● TASK INSTRUCTIONS:
1. From the JSONB column thread below, copy the passage from "Inquiring about JSONB" to "an external source.".
2. In the JSONB column thread below, turn the paragraph starting "I usually use these for exactly the case" into a short bulleted list of its main points.

● TEXT EXTRACT:

┏━━

Inquiring about JSONB column issues
naps62 opened this issue · 2 comments
Hi there
I noticed you have this rule as part of your PostgreSQL guides:
Avoid JSONB columns unless you have a strong reason to store an entire JSON document from an external source.
This is not an issue, but just me trying to understand the reasoning behind this. Is there an underlying issue that makes JSONB columns a bad idea? (maybe a performance issue for the table?)
I usually use these for exactly the case you mentioned, storing data from external sources, but I'm much more relaxed about it. Usually I'll store anything that is either impossible or hard to retrieve again later on, because I rarely know upfront what data I'll be needing
Hey @naps62,
This rule predates me but I can share some thoughts around the ideas behind it.
Performance (which you touched on) can certainly be an issue when querying large JSONB columns, and indexes on JSONB columns are also more expensive to generate are take up more space. Heap Analytics has a good article on the performance tradeoffs.

┗━━

● INFORMATION SUPPLIED:
┏━━

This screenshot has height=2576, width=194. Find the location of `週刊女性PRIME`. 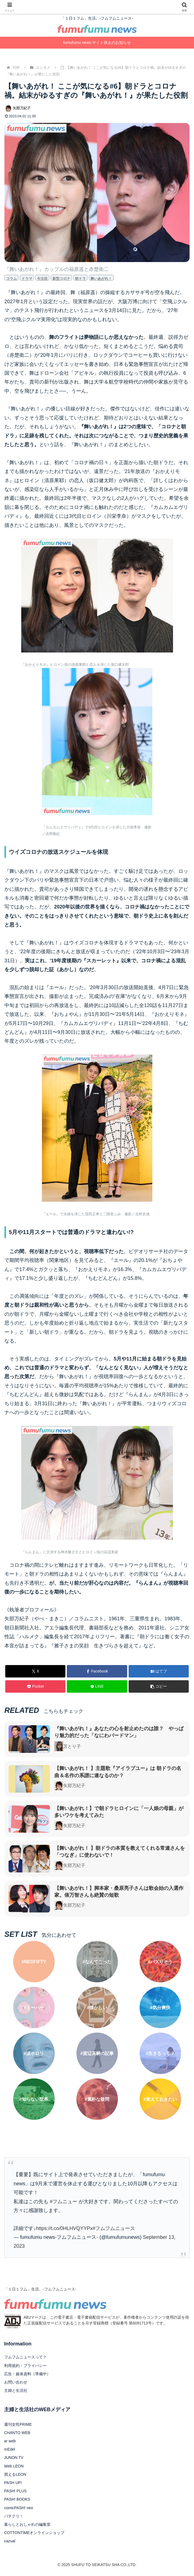

週刊女性PRIME is located at coordinates (18, 2424).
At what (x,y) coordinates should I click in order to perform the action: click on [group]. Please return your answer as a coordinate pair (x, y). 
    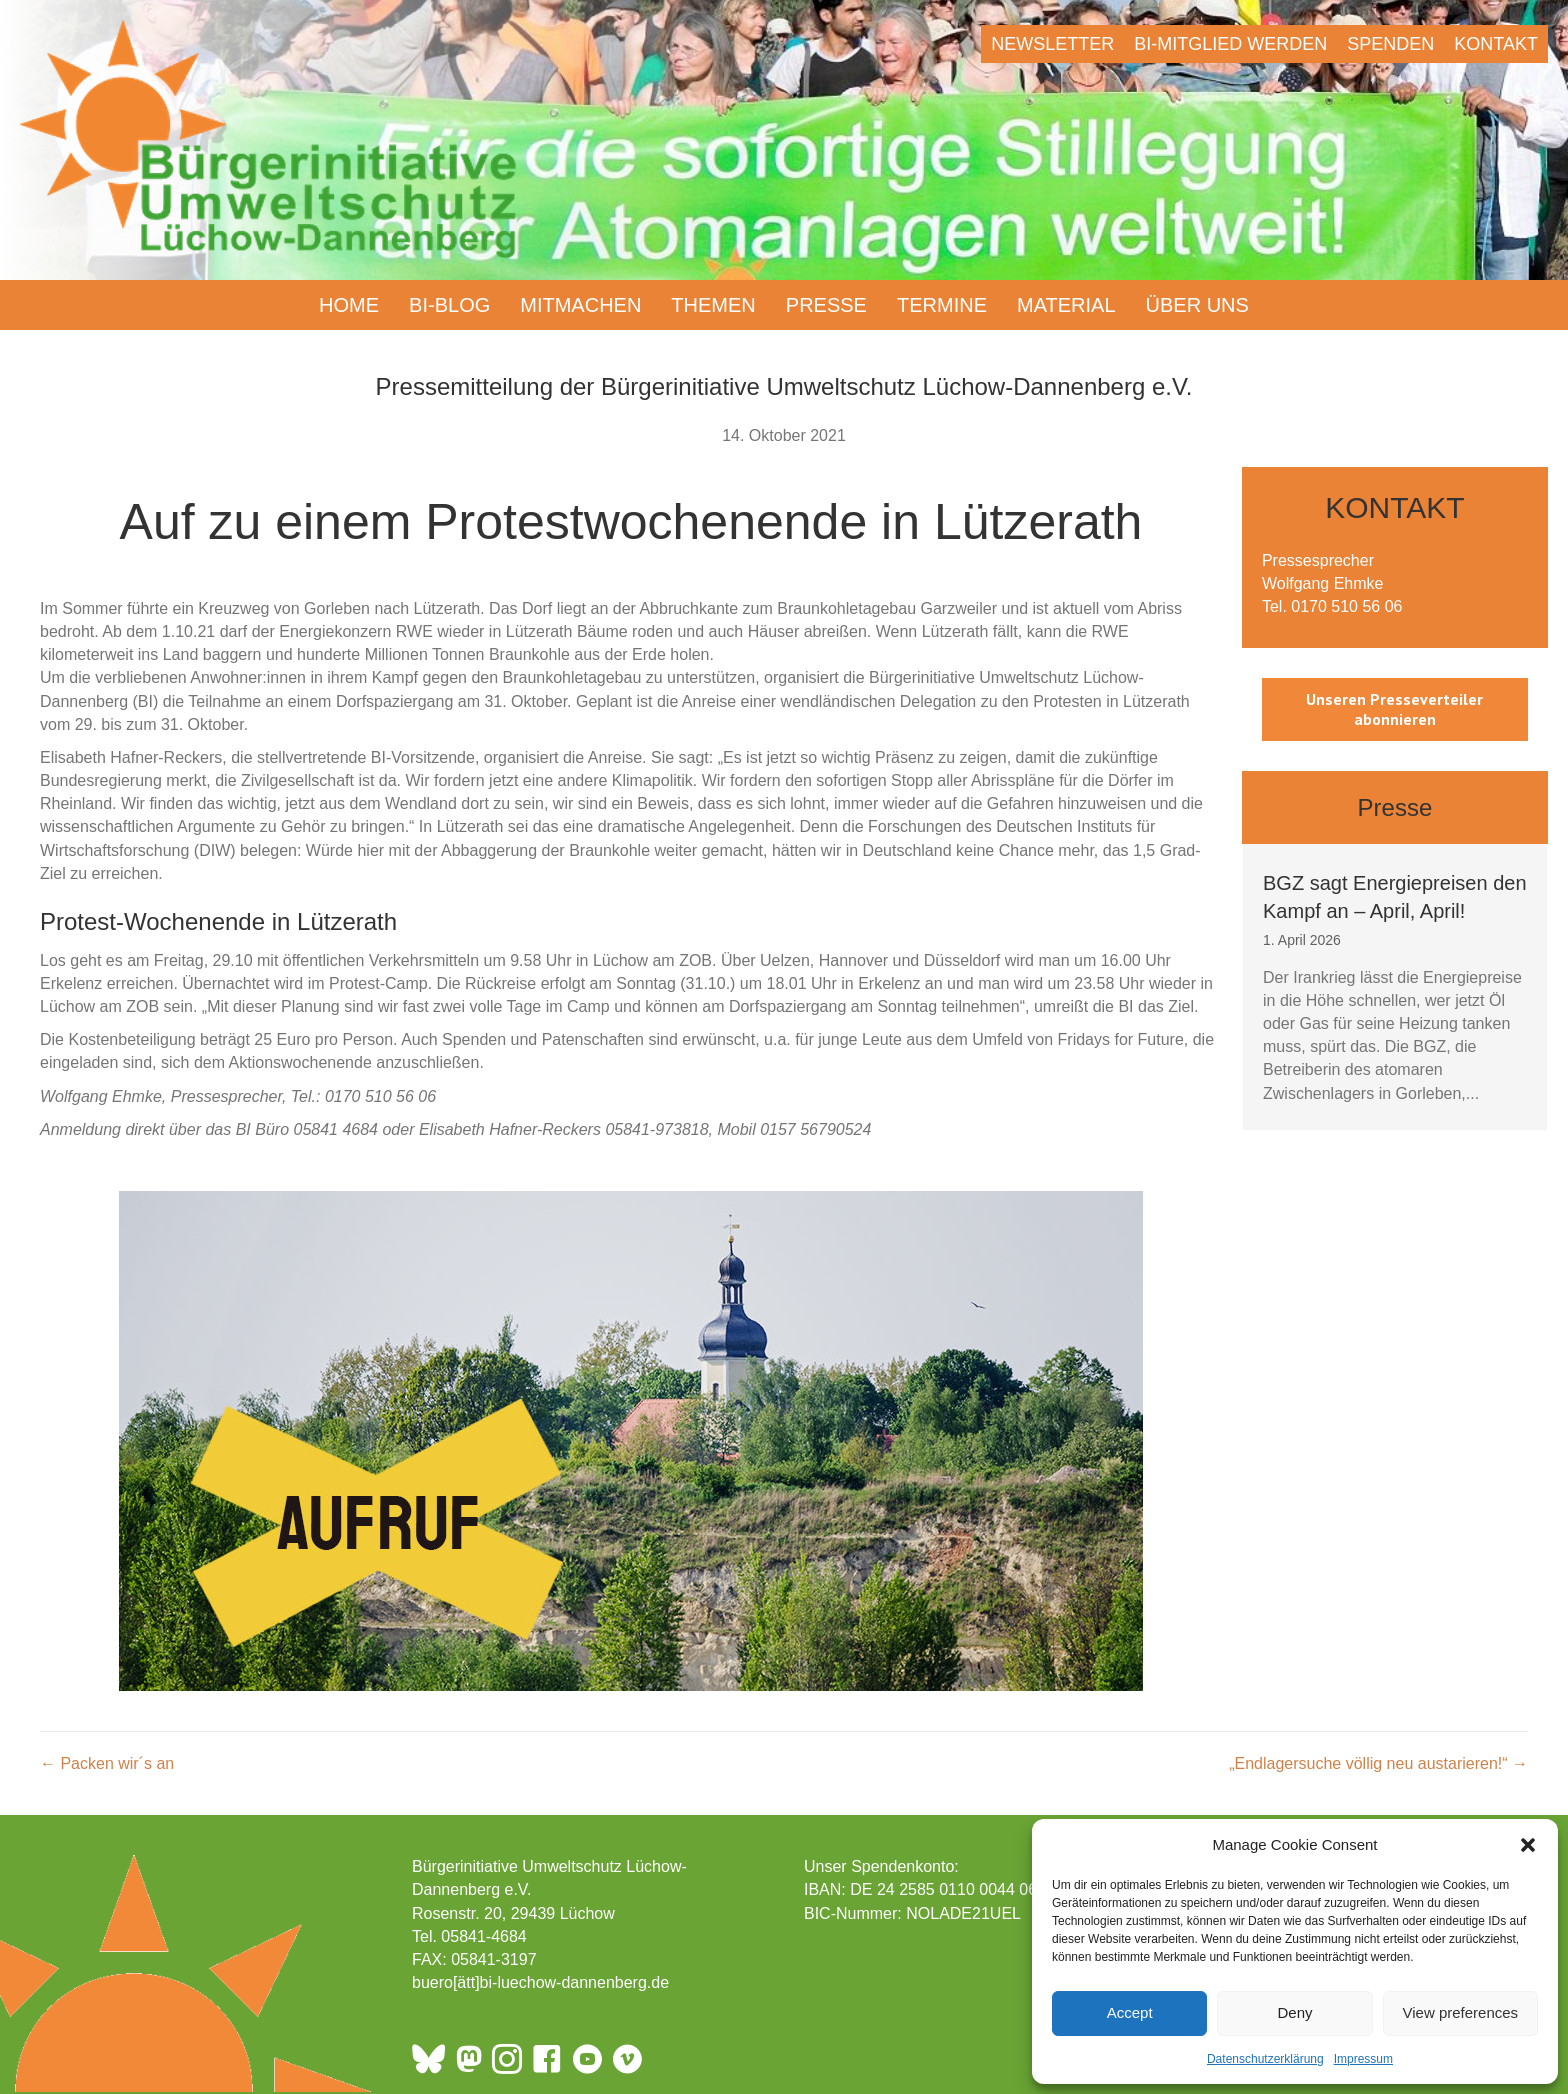
    Looking at the image, I should click on (1395, 986).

┗━━

● TASK-BY-TASK SOLUTIONS:
1.
Inquiring about JSONB column issues
naps62 opened this issue · 2 comments
Hi there
I noticed you have this rule as part of your PostgreSQL guides:
Avoid JSONB columns unless you have a strong reason to store an entire JSON document from an external source.

2.
- Uses JSONB columns for the case the rule names: storing data from external sources.
- Is much more relaxed about it than the rule.
- Usually stores anything that would be impossible or hard to retrieve again later.
- Does this because it is rarely known upfront what data will be needed.